По сути, вирус запускается в профиле пользователя, подхватившего зараженный файл, из ветки реестра  HKEY_CURRENT_USER\Software\Microsoft\Windows\CurrentVersion\Run, создавая там ключ с произвольным именем и путем к исполняемому файлу.  Но если зайти в редактор реестра, то ничего подобного заметить не получится, вирус отслеживает обращения к реестру и вовремя удаляет себя из автозагрузки, если обнаруживает запущенные средства мониторинга реестра.

Так же запускаемый из автозагрузки процесс быстро цепляет свой код к произвольному исполняемому файлу(чаще всего, к какой-нибудь виндовой консольной утилите), поэтому удалив подозрительный исполняемый файл из какой-нибудь папки в профиле пользователя, вы от вируса не избавитесь.

Поэтому достаточно вылогиниться, зайти под другим пользователем, запустить regedit, сделать "Файл - загрузить куст", в качестве куста выбрать файл ntuser.dat в профиле пользователя, который подхватил заразу и очистить ветку   HKEY_CURRENT_USER\Software\Microsoft\Windows\CurrentVersion\Run от явно лишнего исполняемого файла.
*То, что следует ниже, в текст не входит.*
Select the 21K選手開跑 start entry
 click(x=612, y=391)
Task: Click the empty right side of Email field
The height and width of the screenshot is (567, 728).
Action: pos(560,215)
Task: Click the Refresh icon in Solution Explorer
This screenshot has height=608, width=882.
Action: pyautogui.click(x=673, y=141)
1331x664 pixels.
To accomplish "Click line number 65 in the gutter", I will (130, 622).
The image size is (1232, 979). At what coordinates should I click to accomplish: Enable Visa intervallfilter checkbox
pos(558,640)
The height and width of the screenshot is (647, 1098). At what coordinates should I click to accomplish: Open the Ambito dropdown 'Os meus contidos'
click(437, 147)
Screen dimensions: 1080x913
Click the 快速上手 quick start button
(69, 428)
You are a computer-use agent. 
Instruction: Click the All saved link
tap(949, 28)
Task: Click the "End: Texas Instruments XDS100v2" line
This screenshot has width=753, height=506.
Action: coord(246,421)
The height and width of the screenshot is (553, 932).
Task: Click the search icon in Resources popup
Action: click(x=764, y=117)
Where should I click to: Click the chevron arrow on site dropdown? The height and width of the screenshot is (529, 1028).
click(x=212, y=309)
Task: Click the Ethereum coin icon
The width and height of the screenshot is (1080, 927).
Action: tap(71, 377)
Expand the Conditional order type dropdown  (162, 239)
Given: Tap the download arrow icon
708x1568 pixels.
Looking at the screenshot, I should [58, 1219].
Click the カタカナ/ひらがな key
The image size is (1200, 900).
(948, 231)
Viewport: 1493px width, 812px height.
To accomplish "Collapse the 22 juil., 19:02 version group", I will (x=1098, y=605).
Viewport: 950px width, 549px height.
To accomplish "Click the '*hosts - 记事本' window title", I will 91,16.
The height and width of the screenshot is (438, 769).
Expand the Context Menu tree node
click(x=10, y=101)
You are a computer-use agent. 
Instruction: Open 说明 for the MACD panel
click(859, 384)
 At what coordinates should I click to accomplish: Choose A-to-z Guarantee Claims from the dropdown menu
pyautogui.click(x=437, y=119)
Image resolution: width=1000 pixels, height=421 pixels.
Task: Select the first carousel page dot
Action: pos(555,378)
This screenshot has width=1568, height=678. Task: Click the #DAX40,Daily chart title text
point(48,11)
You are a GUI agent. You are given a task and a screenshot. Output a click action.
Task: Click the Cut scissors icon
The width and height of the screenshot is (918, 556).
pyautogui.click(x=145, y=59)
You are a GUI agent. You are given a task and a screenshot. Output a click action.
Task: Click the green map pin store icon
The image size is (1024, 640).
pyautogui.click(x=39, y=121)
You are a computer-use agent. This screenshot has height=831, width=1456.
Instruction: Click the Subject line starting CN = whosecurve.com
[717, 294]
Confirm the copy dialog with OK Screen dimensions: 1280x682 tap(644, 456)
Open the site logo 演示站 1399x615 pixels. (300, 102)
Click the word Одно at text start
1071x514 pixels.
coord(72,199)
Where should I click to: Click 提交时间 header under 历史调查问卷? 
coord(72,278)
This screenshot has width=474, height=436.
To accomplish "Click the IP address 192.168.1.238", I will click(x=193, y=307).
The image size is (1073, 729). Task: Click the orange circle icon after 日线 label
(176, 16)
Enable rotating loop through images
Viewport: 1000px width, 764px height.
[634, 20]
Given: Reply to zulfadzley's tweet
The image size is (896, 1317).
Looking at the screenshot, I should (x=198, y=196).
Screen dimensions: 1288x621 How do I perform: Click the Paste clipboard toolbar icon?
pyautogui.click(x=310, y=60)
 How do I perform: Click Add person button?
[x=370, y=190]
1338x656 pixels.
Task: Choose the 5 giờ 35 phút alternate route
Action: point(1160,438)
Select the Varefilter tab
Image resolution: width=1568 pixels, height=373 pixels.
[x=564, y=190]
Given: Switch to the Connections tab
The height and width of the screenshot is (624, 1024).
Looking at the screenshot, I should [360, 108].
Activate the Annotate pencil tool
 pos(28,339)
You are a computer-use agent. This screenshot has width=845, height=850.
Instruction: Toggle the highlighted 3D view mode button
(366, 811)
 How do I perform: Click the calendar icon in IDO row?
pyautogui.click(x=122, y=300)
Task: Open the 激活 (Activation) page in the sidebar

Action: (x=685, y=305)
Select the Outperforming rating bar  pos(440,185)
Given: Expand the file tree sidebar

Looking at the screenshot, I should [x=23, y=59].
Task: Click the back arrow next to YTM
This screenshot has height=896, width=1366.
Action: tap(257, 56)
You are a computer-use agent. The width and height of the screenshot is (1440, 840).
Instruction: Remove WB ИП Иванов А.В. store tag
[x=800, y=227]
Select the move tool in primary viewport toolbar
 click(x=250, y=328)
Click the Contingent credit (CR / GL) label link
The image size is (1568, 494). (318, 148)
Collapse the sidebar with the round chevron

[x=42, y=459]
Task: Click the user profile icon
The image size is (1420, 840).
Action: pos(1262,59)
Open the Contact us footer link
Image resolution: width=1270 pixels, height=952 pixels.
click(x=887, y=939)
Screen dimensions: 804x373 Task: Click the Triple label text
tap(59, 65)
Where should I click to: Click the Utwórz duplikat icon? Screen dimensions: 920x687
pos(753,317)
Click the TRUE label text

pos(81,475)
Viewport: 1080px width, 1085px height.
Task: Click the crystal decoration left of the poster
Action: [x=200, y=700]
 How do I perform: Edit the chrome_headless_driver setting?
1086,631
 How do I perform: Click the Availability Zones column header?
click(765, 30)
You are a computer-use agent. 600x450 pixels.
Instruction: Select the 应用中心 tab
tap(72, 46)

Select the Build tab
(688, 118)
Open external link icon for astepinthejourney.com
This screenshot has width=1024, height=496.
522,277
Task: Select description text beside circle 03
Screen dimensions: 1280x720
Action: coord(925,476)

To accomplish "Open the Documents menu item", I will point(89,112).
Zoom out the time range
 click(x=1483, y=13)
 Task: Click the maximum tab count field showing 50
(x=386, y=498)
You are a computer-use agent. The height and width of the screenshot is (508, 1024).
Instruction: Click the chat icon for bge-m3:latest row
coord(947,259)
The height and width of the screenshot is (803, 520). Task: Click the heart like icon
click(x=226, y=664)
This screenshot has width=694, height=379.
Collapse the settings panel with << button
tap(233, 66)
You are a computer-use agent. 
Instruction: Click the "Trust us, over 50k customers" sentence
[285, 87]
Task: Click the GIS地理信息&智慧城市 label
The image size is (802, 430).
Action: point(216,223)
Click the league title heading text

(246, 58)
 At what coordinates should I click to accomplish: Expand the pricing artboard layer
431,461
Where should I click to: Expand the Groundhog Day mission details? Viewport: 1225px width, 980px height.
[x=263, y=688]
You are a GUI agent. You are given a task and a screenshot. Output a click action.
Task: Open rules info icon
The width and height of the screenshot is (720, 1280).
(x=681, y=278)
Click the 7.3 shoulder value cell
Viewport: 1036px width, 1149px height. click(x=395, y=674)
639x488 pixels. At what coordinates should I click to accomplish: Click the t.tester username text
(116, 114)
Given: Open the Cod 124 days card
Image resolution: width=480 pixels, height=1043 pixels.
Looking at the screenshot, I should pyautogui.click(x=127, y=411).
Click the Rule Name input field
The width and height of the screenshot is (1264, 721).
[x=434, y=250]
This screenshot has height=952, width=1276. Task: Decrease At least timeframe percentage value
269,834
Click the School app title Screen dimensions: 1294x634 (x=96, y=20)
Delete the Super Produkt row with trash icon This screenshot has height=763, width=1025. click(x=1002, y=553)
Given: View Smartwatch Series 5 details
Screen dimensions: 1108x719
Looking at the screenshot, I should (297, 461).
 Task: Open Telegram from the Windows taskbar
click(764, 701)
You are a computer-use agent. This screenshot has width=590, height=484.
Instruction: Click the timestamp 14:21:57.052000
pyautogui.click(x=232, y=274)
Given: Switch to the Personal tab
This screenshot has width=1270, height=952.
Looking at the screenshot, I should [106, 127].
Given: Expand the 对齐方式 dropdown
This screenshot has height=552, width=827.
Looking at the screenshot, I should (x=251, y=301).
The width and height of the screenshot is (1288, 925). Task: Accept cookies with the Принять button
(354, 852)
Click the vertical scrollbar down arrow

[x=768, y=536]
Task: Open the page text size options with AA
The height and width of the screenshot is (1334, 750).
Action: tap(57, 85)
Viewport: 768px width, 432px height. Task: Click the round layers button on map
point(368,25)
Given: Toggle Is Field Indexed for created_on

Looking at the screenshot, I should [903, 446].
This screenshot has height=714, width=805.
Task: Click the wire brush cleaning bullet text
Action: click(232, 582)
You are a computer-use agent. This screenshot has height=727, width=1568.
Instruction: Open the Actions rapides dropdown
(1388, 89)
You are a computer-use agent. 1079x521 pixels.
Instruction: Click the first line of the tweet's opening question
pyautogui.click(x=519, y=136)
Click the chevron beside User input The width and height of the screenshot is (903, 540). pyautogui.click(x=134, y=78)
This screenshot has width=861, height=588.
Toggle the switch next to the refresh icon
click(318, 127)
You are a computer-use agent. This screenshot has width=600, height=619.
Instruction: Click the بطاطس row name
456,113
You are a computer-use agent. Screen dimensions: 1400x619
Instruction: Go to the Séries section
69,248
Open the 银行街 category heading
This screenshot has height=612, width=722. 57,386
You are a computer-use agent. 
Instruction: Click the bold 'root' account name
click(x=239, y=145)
В случае, когда заражена административная учетная запись, помогло зайти под ней в безопасном режиме. Ну и удалить собственно, исполняемый файл.

Дальше лучше полностью переустановить скайп с очисткой %профиль пользователя%\appdata\roaming\skype, поскольку там могут остаться нежелательные .exe  файлы(пусть и не запускаемые из автозагрузки). Но особо нетерпеливым можно ограничиться удалением файла 

%профиль пользователя%\appdata\roaming\skype\%учетная запись skype%\main.db и перезапуском скайпа. Тогда начнут правильно отображаться сообщения в чате и уведомления о новых сообщениях.